The days of seeing 80% to 100% year-on-year revenue growth are over, according to Hussein Kanji of early-stage fund Hoxton Ventures.
In this market, a good enterprise software company will grow by 40%, with 50% being exceptional, he claims. “A lot of them are guiding to 20% to 30% growth,” he said.
Startups can maintain their prices while there is plenty of cash in the bank, but money will eventually run out and they will need to find new funding. According to a Q3 Morgan Stanley report, most unicorns have less than two years of cash runway, while the desire to hold onto legacy valuations has led to hidden and unannounced deals where valuations are typically flat to down, according to PitchBook’s Ulan.
According to Hoxton’s Kanji, one way to avoid haircuts is to add structure to deals. Various terms can be added to financing agreements to allow startups to access new funds while maintaining high valuations while protecting investors if the company fails. However, this disadvantages earlier investors because structure can “eat up economic returns” when an exit occurs.
Structure does not hold when a company goes public, so some pre-IPO companies may be forced to merge. However, it makes no sense for large tech companies to acquire unprofitable startups when their own growth has slowed, according to Kanji.
“So you have this wall of unicorns that aren’t going anywhere – they’re not getting acquired, they’re not getting IPO’d,” said Kamil Mieczakowski, partner at Notion software fund.
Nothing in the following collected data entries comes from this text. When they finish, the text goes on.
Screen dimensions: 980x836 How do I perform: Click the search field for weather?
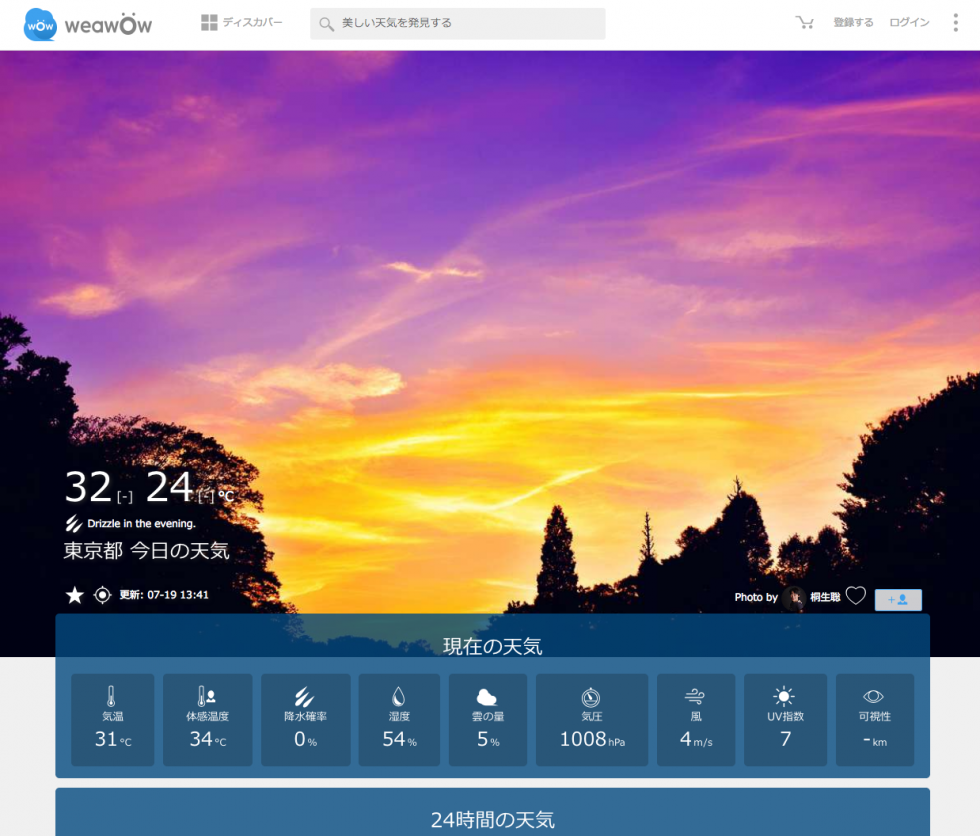[458, 23]
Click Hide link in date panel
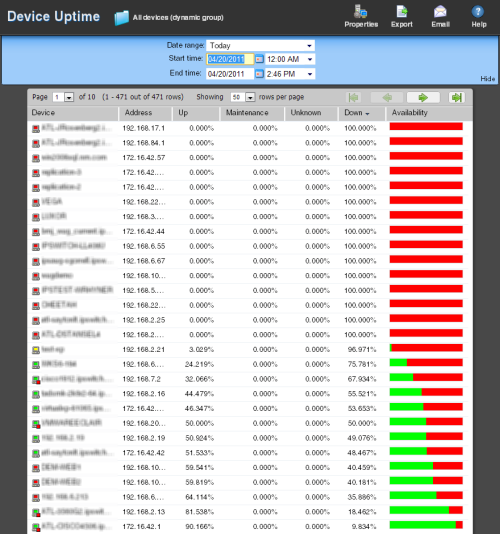The width and height of the screenshot is (500, 534). point(487,79)
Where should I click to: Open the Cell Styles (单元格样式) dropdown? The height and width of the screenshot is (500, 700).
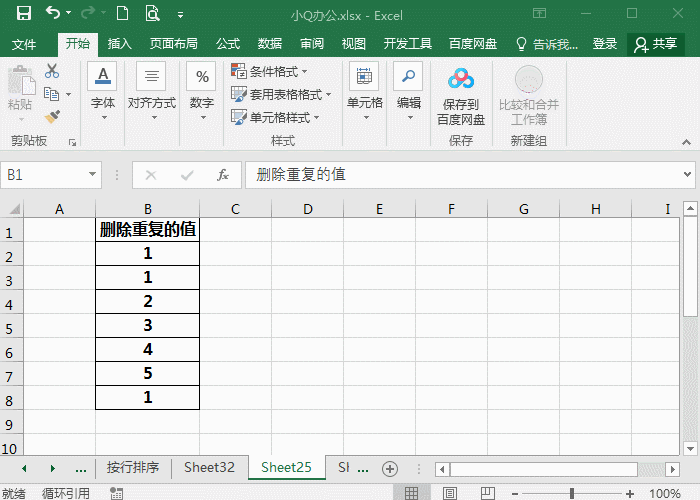point(276,117)
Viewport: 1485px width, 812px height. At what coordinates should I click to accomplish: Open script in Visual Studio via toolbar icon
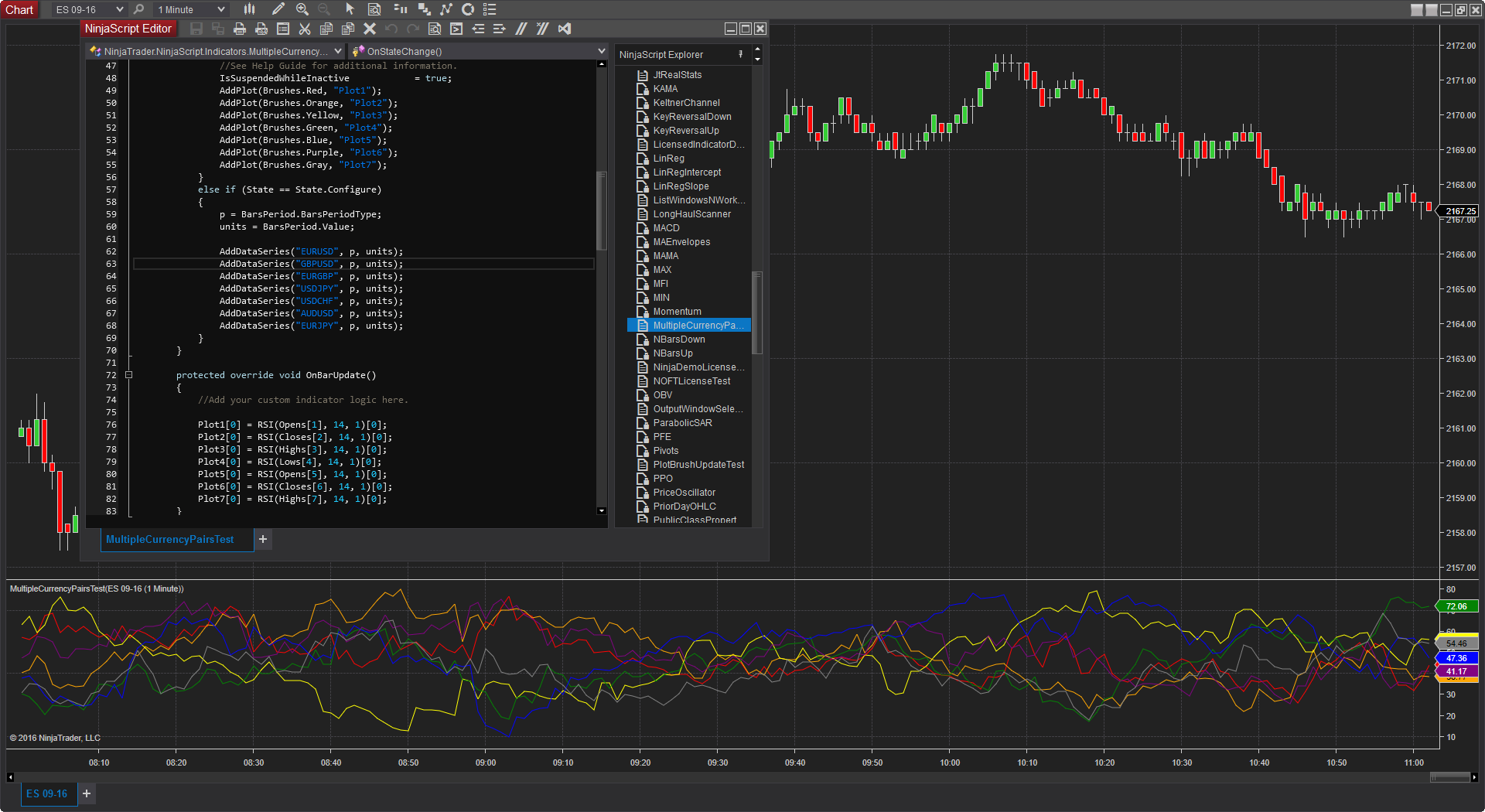pyautogui.click(x=565, y=29)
“Maybe they shouldn’t have ever been called unicorns in the first place, right?”
Investors typically base their assessment of a company’s readiness for an IPO on the rule of 40, which is revenue growth plus EBIT margin. According to the Morgan Stanley report, only about 150 of the 1,200 private unicorns “actually have a rule of 40 that you would be looked at favorably by the public markets.”
At current growth rates, funds holding their position could be waiting for five years inside a typical 10-year fund, which could be three years into the cycle at the time of investment.
“So that’s like year eight before you get parity,” chimed in.
“They should draw a line in the sand and say, ‘We’ll just get rid of these things,’ or ‘We’ll forget about them, close that chapter, or sell them at a discount and move on.” But doing so is extremely difficult emotionally.”
Indeed, after doubling down over the last two years, some investors will cut their losses. Bankruptcies “are kicking in” with companies that are unable to secure funds and thus lose investor support, according to Fabian Heilemann, CEO of impact fund Aenu.
Graphcore, touted as Nvidia’s AI chip rival, is one such startup rumored to be for sale after Sequoia sold its stake last year.
Kanji went on to say, “This is a lesson for a lot of people – if the IPO window opens up, take the company public.”